The input: Begin
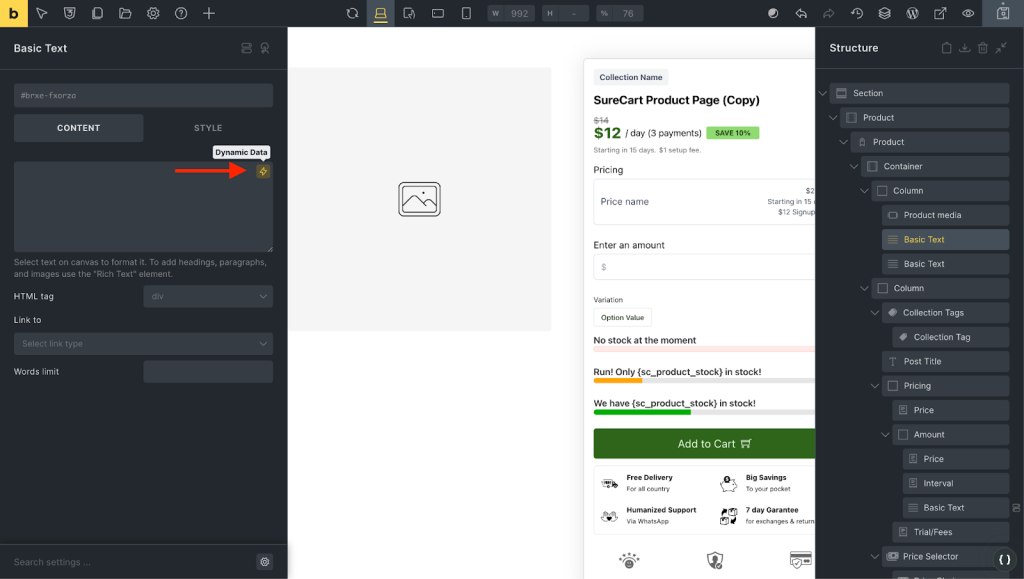Toggle the light/dark mode icon
This screenshot has height=579, width=1024.
773,13
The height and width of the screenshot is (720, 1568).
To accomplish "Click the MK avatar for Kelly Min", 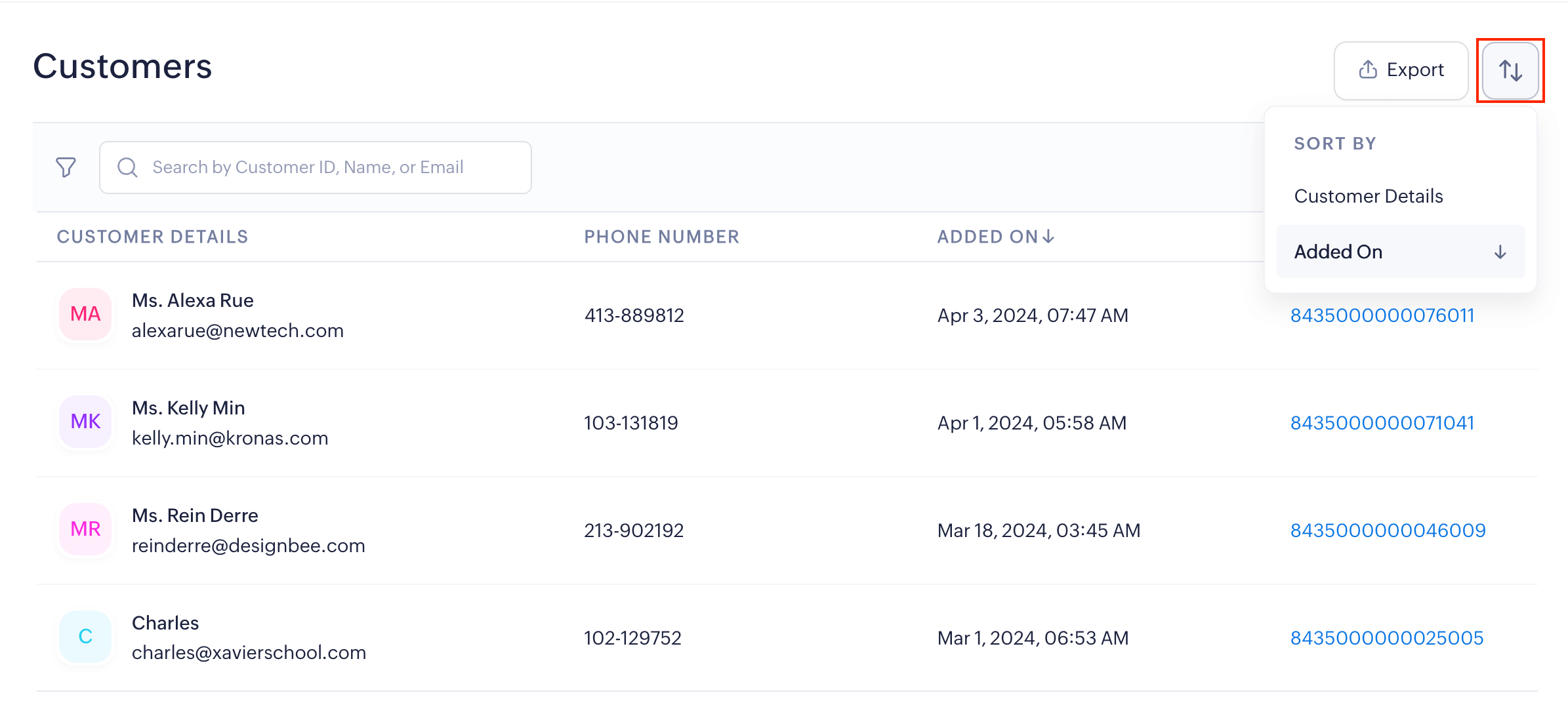I will click(85, 422).
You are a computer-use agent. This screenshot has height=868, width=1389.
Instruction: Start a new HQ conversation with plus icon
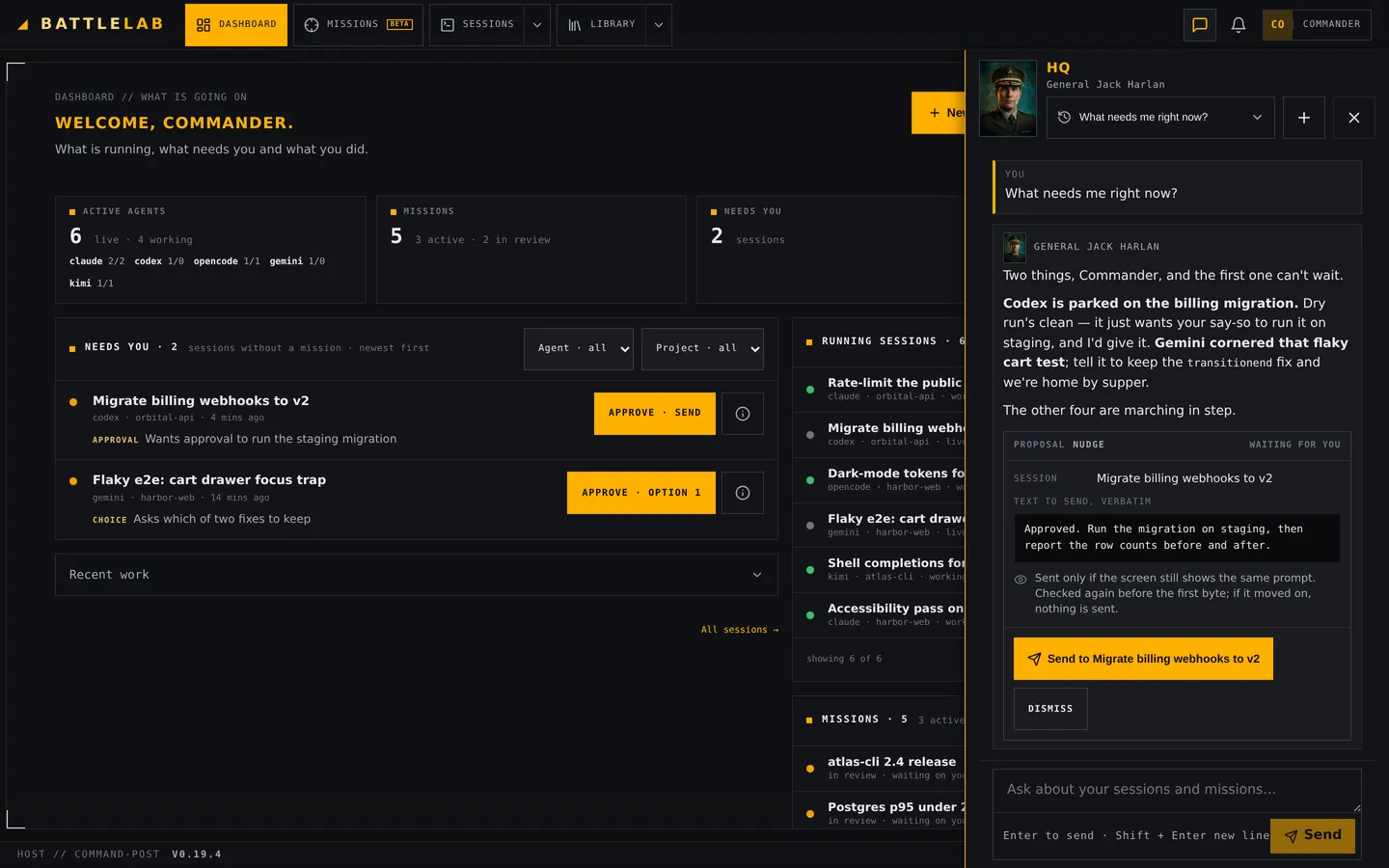pos(1303,118)
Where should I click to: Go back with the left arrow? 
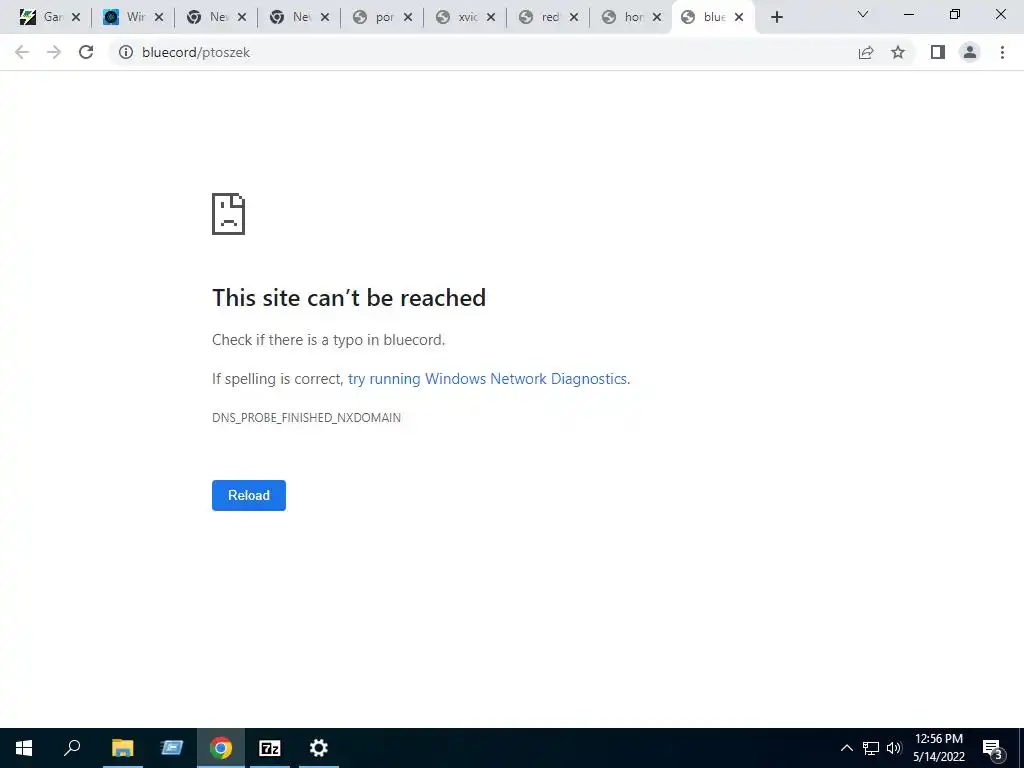tap(22, 52)
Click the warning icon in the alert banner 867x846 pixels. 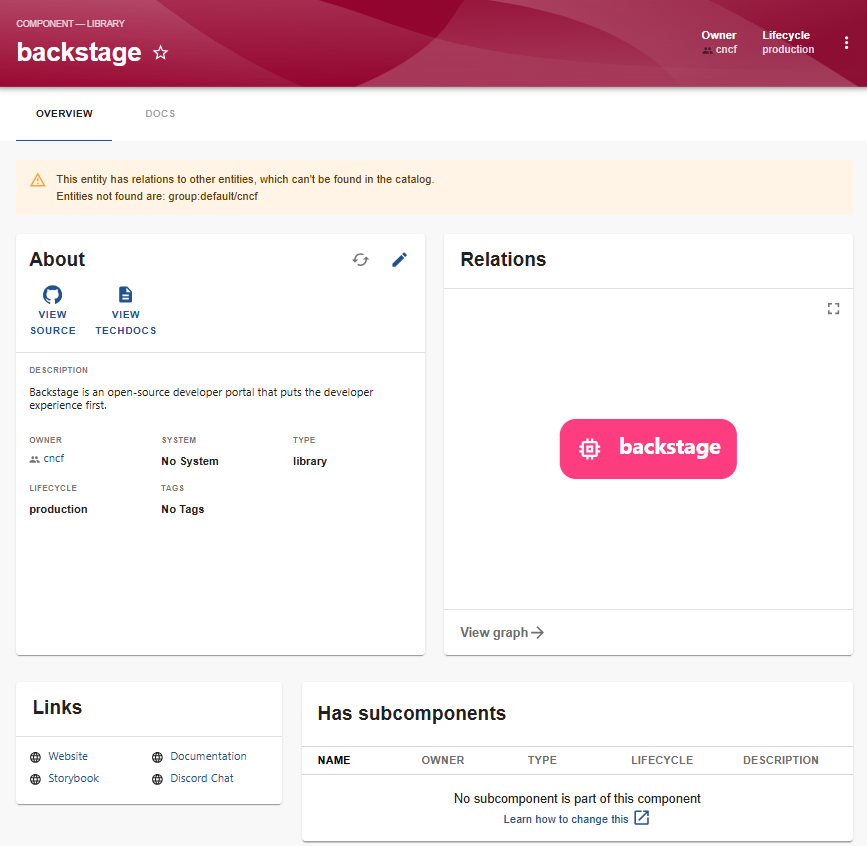coord(38,180)
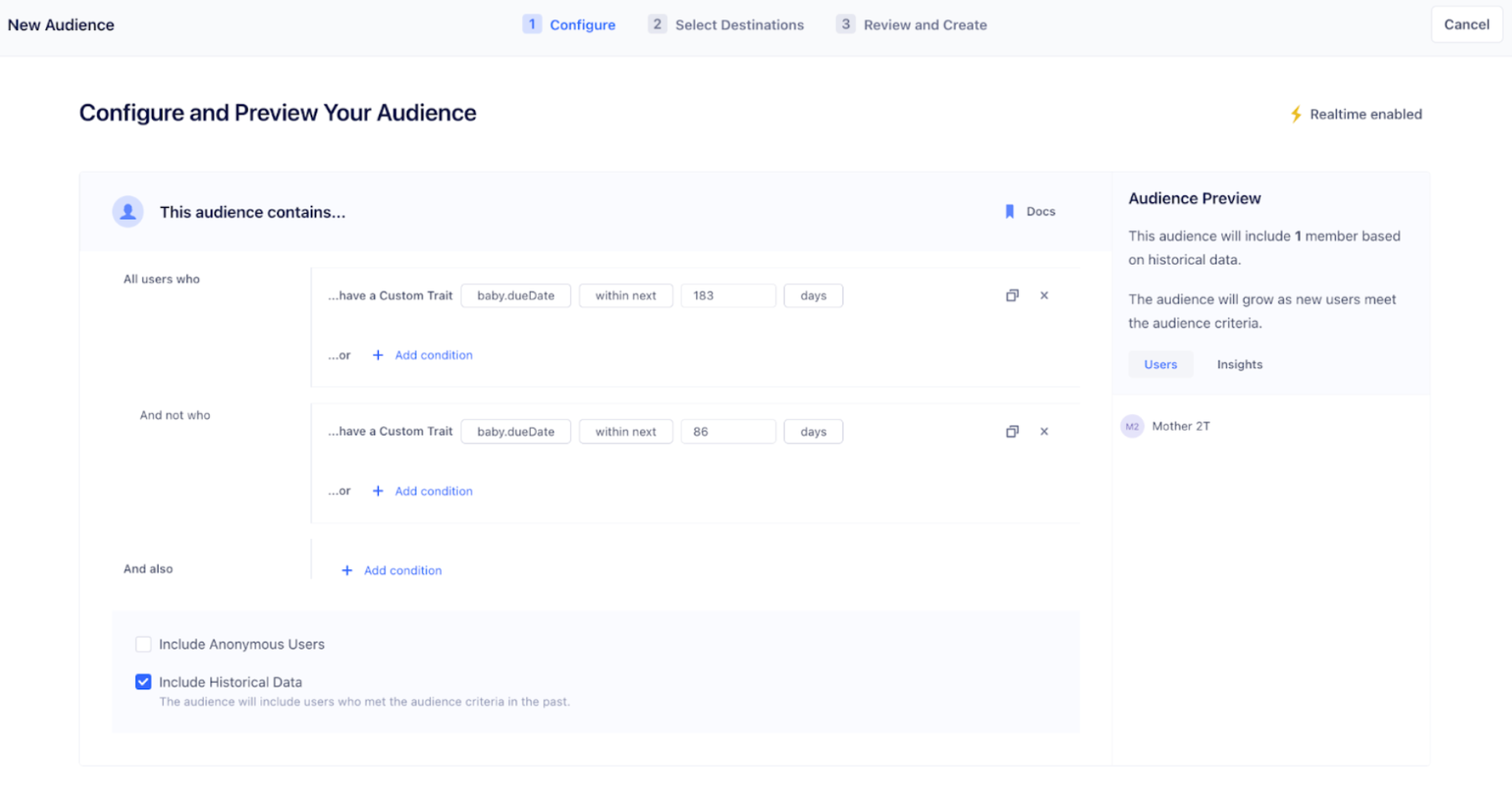Duplicate the 86 days condition
Viewport: 1512px width, 792px height.
(1012, 431)
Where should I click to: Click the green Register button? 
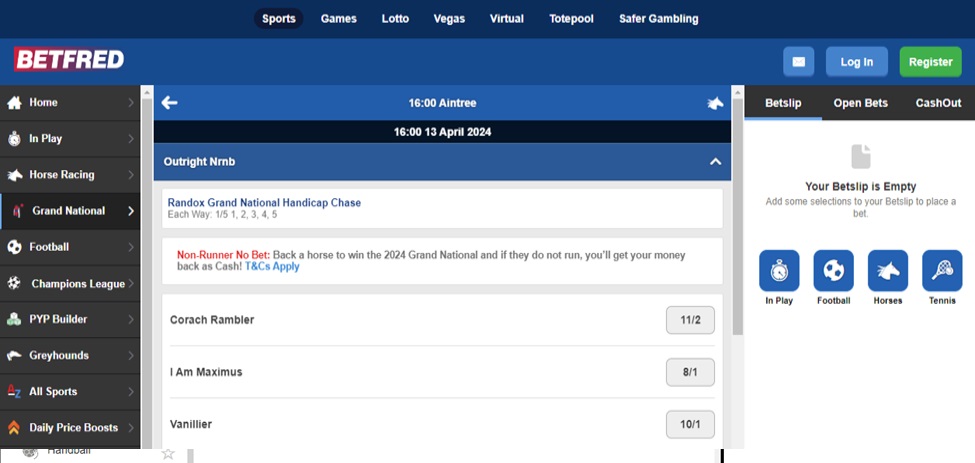pos(930,62)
The input: End
- [Work to complete]: Exactly the lines from the one with "Where should I click to: Click" through the end of the records are to be repeated, both ends included, and pictures are to be omitted.

- [Expected output]:
Where should I click to: Click the green Register button? 
pos(930,62)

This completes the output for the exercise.